> Provided records:
/---

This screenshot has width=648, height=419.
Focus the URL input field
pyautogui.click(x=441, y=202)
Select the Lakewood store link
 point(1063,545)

\---
/---

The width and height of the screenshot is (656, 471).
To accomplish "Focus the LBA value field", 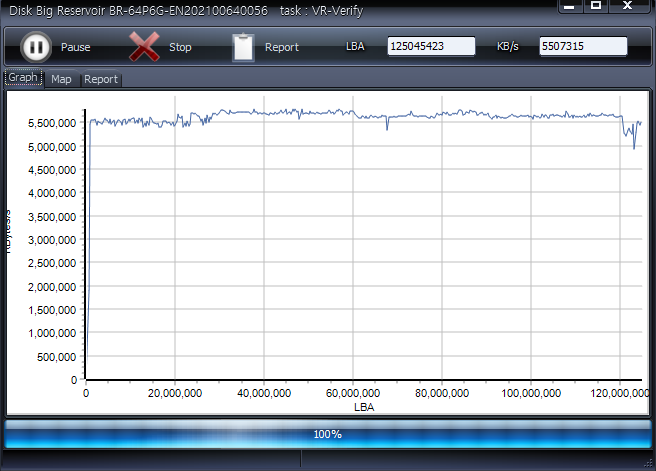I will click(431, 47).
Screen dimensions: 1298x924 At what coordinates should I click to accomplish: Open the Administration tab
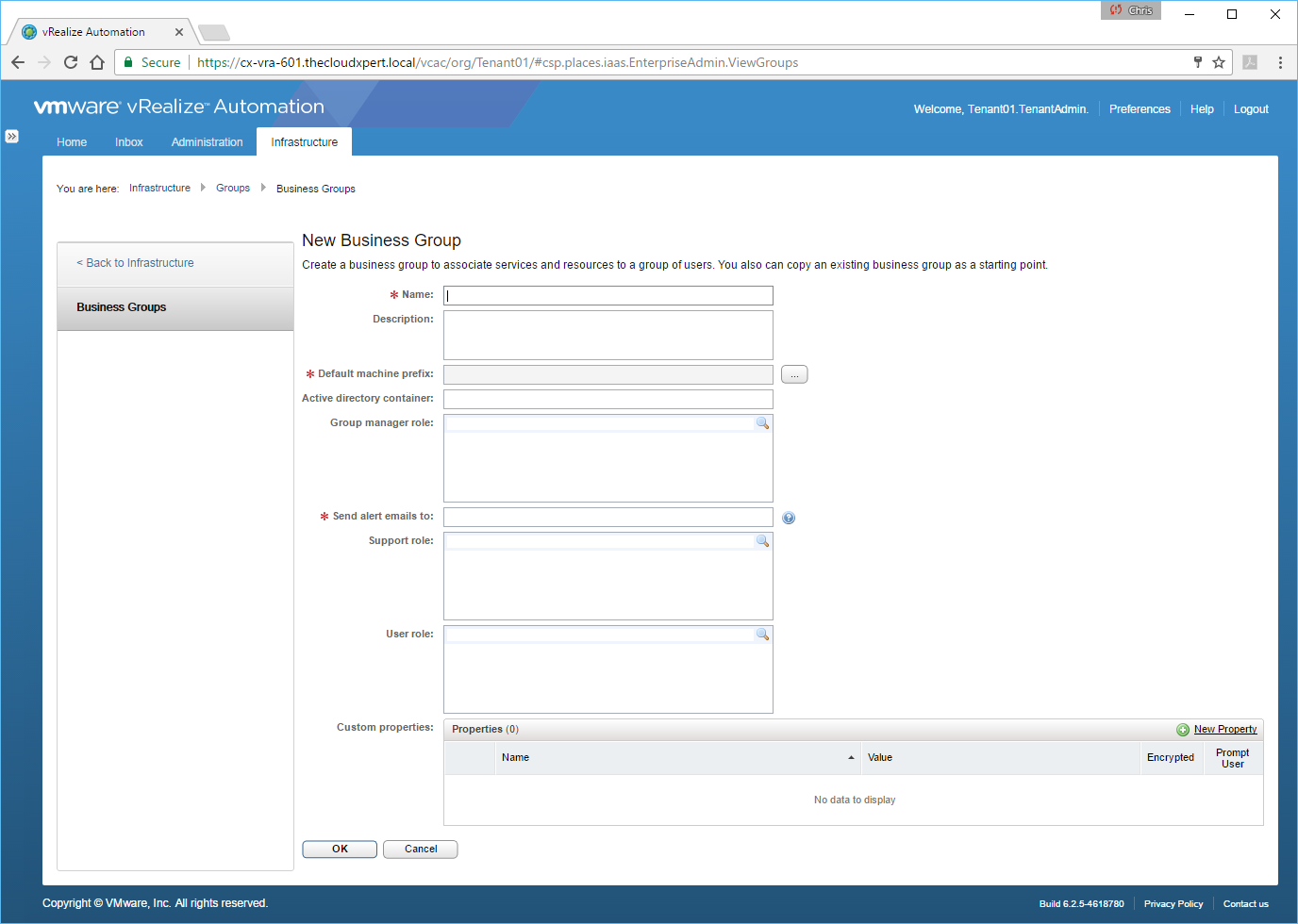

\---

> Exercise prompt:
Every line that holds the string "height" must be copied from the records above.

> Exercise solution:
This screenshot has width=648, height=419.
The width and height of the screenshot is (656, 471).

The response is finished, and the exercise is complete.